Dre Annie Loiseau, pédopsychiatre et présidente du comité de la psychiatrie de l’enfance et de l’adolescence à l’Association des médecins psychiatres du Québec, explique que, souvent, lorsqu’un parent ne va pas bien, leur enfant en souffre pour plusieurs raisons. 

«Il va s’en faire pour son parent, mais aussi parce que le parent est moins disponible pour son jeune (notamment) dans ses réactions émotionnelles, il va des fois être plus irritable, et se fâcher plus rapidement, donc ça entraine un peu plus de conflits. Ou même (avoir moins de) disponibilités si le jeune a besoin lui-même de ventiler sur une situation qu’il vit», détaille la Dre Loiseau, qui intervient auprès des enfants et des adolescents. 
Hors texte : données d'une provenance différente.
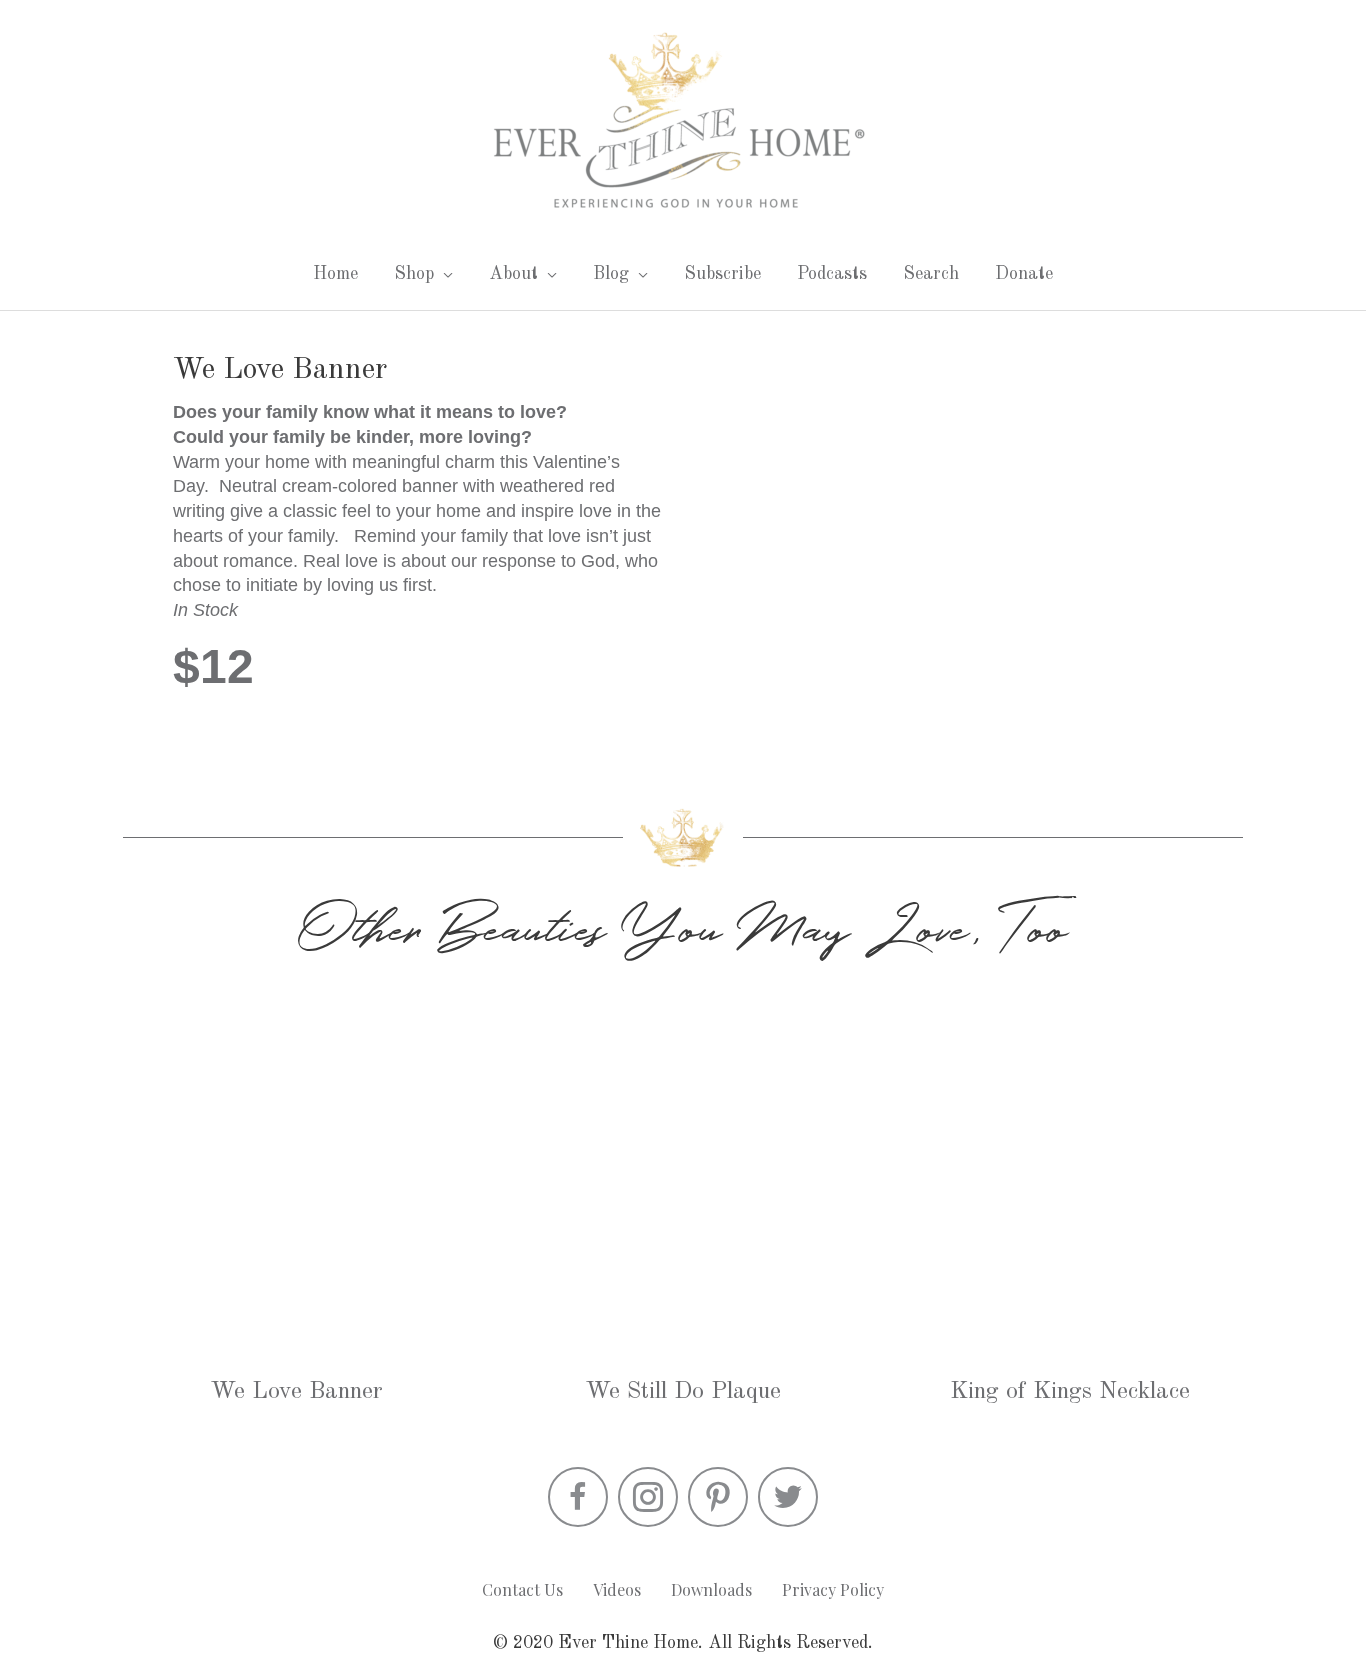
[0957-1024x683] (1068, 1178)
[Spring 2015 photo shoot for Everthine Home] (682, 1178)
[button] (578, 1497)
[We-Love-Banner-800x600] (947, 534)
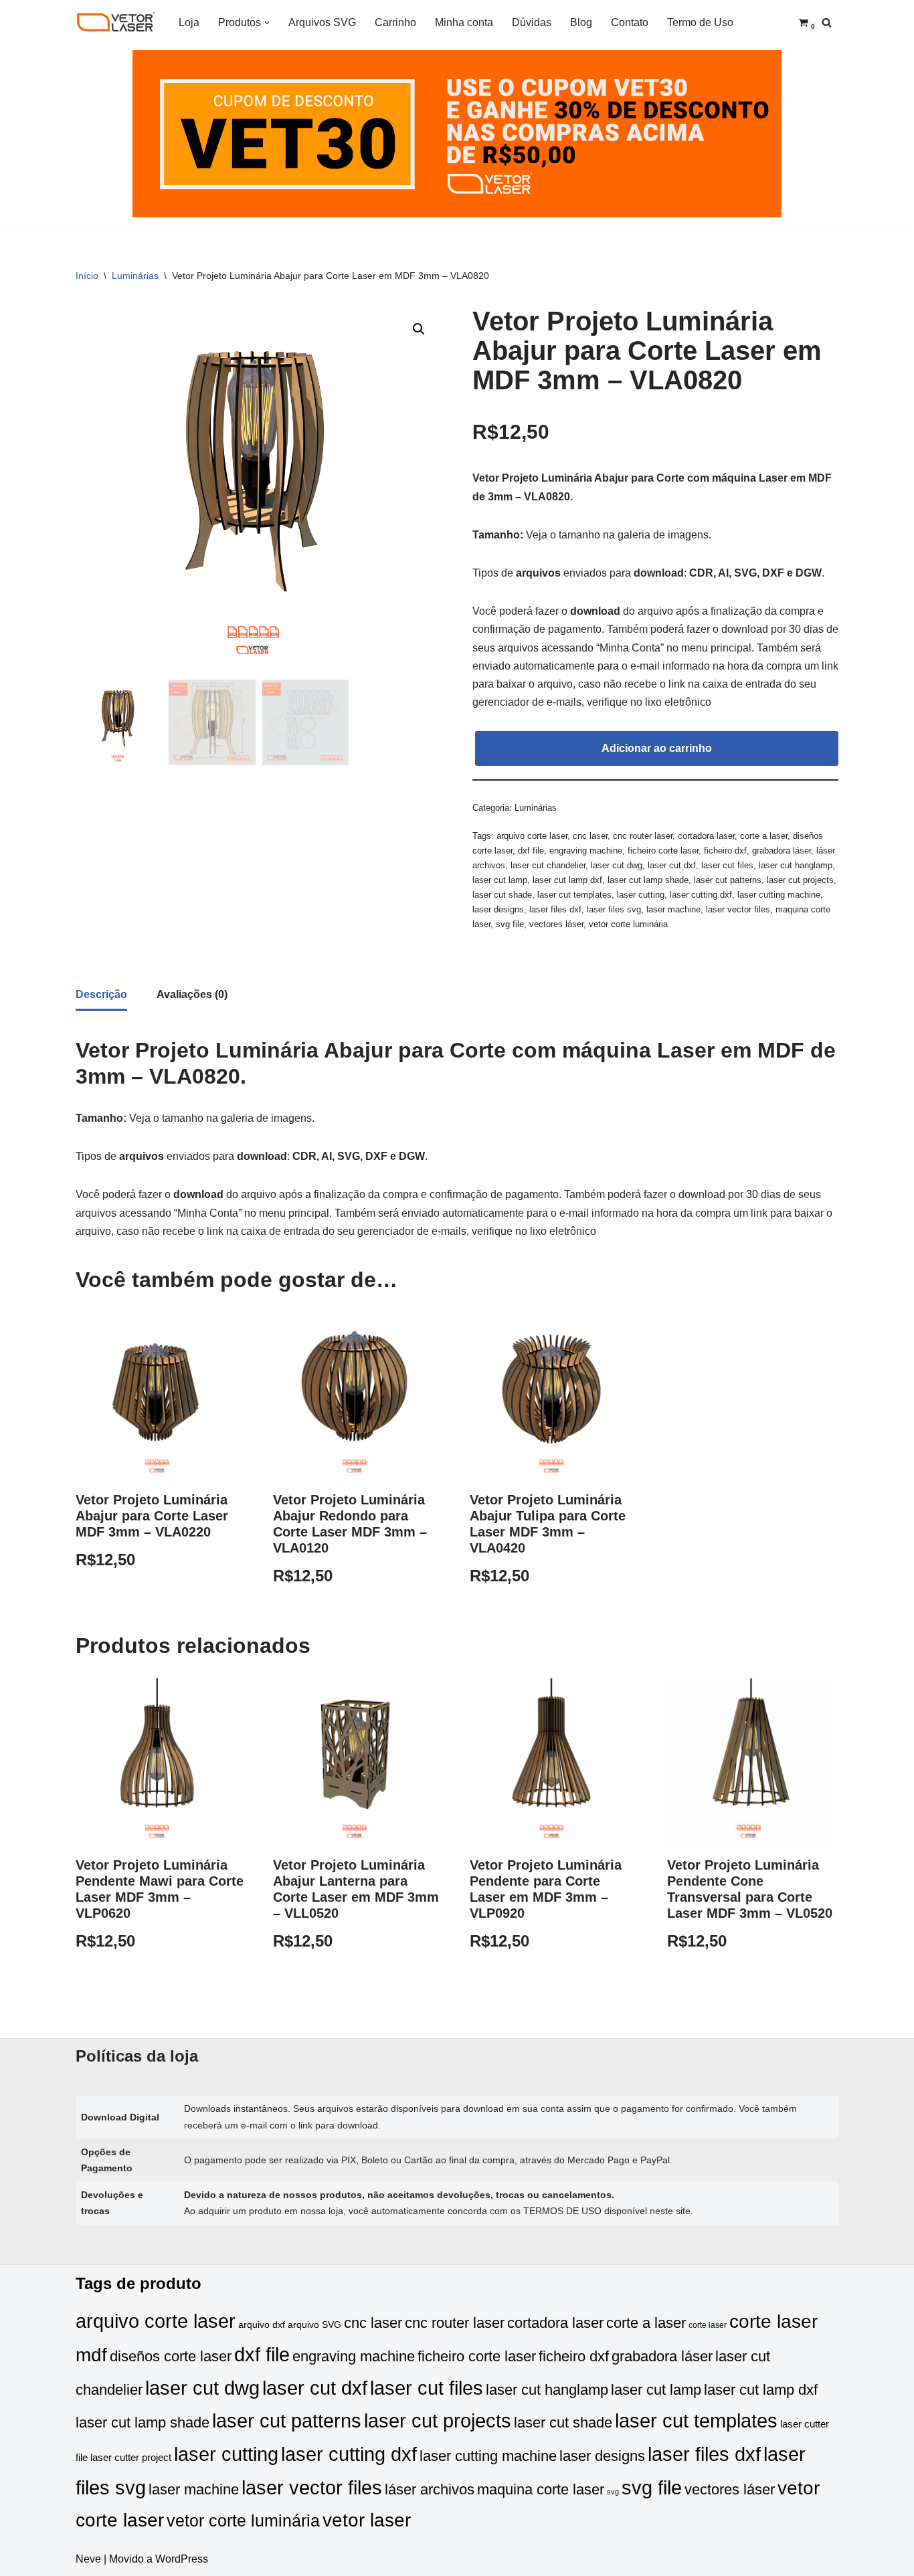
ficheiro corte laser (663, 851)
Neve (88, 2559)
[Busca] (827, 22)
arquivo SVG (314, 2325)
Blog (581, 22)
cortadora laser (706, 836)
Lorsqu’un parent est épuisé en raison d’un problème de santé mentale, il va parfois offrir moins d’encadrement à son enfant, ce qui peut engendrer des troubles de comportements chez le jeune, souligne la pédopsychiatre. 

Outre le facteur génétique, plusieurs aspects expliquent qu’un jeune proche aidant d’un parent ayant un problème de santé mentale est plus à risque d’en développer un lui-même. 

«De par les impacts au quotidien de la maladie mentale sur le milieu familial dans lequel le jeune évolue, c’est sûr que ça peut faire un milieu plus à risque de développer ce genre de chose, parce qu’un jeune qui vit beaucoup de ‘stresseurs’, ou qui est moins soutenu par son réseau social, est plus à risque de développer ou d’avoir un problème de santé mentale plus grave», détaille la Dre Loiseau. 

Elle salue donc la mise en place du projet du Réseau avant de craquer. 

«Pour les adolescents, le réseau social est super important, puis les amis prennent une place très importante pour eux au fur et à mesure qu’ils se développent dans leur adolescence. Donc, je pense que les autres jeunes sont les mieux placés pour détecter si quelque chose se passe dans la vie de leurs amis», déclare-t-elle. 

Cependant, encore faut-il que les jeunes référés à des ressources puissent être pris en charge. 

«Ce que je trouve important, c’est que si on oriente le jeune vers les bonnes ressources, que les services soient au rendez-vous, parce que je trouve que c’est souvent là où le bât blesse actuellement», dit la Dre Loiseau.